#### [Goal]
Could you write out all of the entries below again, with every "Screen dimensions" changed to "Display size" and nothing else altered?

#### [Material for the task]
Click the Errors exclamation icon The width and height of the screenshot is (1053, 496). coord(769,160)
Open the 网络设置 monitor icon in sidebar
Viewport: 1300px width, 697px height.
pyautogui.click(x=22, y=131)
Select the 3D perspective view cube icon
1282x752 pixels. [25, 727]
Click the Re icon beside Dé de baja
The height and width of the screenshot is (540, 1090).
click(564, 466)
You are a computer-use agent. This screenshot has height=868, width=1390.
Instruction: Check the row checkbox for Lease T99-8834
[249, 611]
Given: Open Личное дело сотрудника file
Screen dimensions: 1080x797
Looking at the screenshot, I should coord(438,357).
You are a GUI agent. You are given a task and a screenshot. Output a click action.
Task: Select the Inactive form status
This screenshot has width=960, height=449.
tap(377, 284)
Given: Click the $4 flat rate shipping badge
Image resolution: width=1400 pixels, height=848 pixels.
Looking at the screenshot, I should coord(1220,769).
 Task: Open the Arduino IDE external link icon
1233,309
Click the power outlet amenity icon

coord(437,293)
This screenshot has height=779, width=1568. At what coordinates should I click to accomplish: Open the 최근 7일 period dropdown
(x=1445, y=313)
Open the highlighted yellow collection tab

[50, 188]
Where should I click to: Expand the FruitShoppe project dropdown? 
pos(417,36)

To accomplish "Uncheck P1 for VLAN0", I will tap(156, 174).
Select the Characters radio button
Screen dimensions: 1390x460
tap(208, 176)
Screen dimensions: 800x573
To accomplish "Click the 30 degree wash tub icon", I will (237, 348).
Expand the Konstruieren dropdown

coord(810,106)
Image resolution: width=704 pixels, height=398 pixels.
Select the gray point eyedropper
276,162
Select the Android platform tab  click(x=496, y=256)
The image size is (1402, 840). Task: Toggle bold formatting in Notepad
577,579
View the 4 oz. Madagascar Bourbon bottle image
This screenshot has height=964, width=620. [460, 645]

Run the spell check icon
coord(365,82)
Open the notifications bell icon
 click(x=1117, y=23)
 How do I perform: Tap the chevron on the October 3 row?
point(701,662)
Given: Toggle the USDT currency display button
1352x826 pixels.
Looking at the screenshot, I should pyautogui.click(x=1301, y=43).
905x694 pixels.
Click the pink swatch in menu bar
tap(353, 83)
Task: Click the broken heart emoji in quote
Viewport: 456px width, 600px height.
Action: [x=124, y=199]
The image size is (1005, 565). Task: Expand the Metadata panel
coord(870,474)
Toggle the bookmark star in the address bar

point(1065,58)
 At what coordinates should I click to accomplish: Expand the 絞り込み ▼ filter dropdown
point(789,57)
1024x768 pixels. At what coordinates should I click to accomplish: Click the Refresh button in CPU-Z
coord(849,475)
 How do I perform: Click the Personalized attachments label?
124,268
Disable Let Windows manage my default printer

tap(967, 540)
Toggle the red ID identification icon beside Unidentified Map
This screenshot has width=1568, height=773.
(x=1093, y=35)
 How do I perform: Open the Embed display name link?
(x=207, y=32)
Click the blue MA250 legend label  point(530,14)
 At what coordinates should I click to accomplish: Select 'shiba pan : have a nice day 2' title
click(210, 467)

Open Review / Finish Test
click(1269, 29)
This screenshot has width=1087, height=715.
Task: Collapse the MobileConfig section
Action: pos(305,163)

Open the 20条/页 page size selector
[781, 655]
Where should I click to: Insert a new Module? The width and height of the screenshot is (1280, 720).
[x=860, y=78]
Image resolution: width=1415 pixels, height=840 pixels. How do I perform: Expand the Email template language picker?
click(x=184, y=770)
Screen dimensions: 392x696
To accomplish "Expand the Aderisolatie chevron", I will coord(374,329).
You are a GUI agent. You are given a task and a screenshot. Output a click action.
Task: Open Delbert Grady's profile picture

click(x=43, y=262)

#### [Solution to this problem]
Click the Errors exclamation icon The width and height of the screenshot is (1053, 496). coord(769,160)
Open the 网络设置 monitor icon in sidebar
Viewport: 1300px width, 697px height.
pyautogui.click(x=22, y=131)
Select the 3D perspective view cube icon
1282x752 pixels. [25, 727]
Click the Re icon beside Dé de baja
The height and width of the screenshot is (540, 1090).
click(564, 466)
You are a computer-use agent. This screenshot has height=868, width=1390.
Instruction: Check the row checkbox for Lease T99-8834
[249, 611]
Given: Open Личное дело сотрудника file
Display size: 1080x797
Looking at the screenshot, I should coord(438,357).
You are a GUI agent. You are given a task and a screenshot. Output a click action.
Task: Select the Inactive form status
This screenshot has width=960, height=449.
tap(377, 284)
Given: Click the $4 flat rate shipping badge
Image resolution: width=1400 pixels, height=848 pixels.
Looking at the screenshot, I should coord(1220,769).
 Task: Open the Arduino IDE external link icon
1233,309
Click the power outlet amenity icon

coord(437,293)
This screenshot has height=779, width=1568. At what coordinates should I click to accomplish: Open the 최근 7일 period dropdown
(x=1445, y=313)
Open the highlighted yellow collection tab

[50, 188]
Where should I click to: Expand the FruitShoppe project dropdown? 
pos(417,36)

To accomplish "Uncheck P1 for VLAN0", I will tap(156, 174).
Select the Characters radio button
Display size: 1390x460
tap(208, 176)
Display size: 800x573
To accomplish "Click the 30 degree wash tub icon", I will (237, 348).
Expand the Konstruieren dropdown

coord(810,106)
Image resolution: width=704 pixels, height=398 pixels.
Select the gray point eyedropper
276,162
Select the Android platform tab  click(x=496, y=256)
The image size is (1402, 840). Task: Toggle bold formatting in Notepad
577,579
View the 4 oz. Madagascar Bourbon bottle image
This screenshot has height=964, width=620. [460, 645]

Run the spell check icon
coord(365,82)
Open the notifications bell icon
 click(x=1117, y=23)
 How do I perform: Tap the chevron on the October 3 row?
point(701,662)
Given: Toggle the USDT currency display button
1352x826 pixels.
Looking at the screenshot, I should pyautogui.click(x=1301, y=43).
905x694 pixels.
Click the pink swatch in menu bar
tap(353, 83)
Task: Click the broken heart emoji in quote
Viewport: 456px width, 600px height.
Action: [x=124, y=199]
The image size is (1005, 565). Task: Expand the Metadata panel
coord(870,474)
Toggle the bookmark star in the address bar

point(1065,58)
 At what coordinates should I click to accomplish: Expand the 絞り込み ▼ filter dropdown
point(789,57)
1024x768 pixels. At what coordinates should I click to accomplish: Click the Refresh button in CPU-Z
coord(849,475)
 How do I perform: Click the Personalized attachments label?
124,268
Disable Let Windows manage my default printer

tap(967, 540)
Toggle the red ID identification icon beside Unidentified Map
This screenshot has width=1568, height=773.
(x=1093, y=35)
 How do I perform: Open the Embed display name link?
(x=207, y=32)
Click the blue MA250 legend label  point(530,14)
 At what coordinates should I click to accomplish: Select 'shiba pan : have a nice day 2' title
click(210, 467)

Open Review / Finish Test
click(1269, 29)
This screenshot has width=1087, height=715.
Task: Collapse the MobileConfig section
Action: pos(305,163)

Open the 20条/页 page size selector
[781, 655]
Where should I click to: Insert a new Module? The width and height of the screenshot is (1280, 720).
[x=860, y=78]
Image resolution: width=1415 pixels, height=840 pixels. How do I perform: Expand the Email template language picker?
click(x=184, y=770)
Display size: 392x696
To accomplish "Expand the Aderisolatie chevron", I will coord(374,329).
You are a GUI agent. You are given a task and a screenshot. Output a click action.
Task: Open Delbert Grady's profile picture

click(x=43, y=262)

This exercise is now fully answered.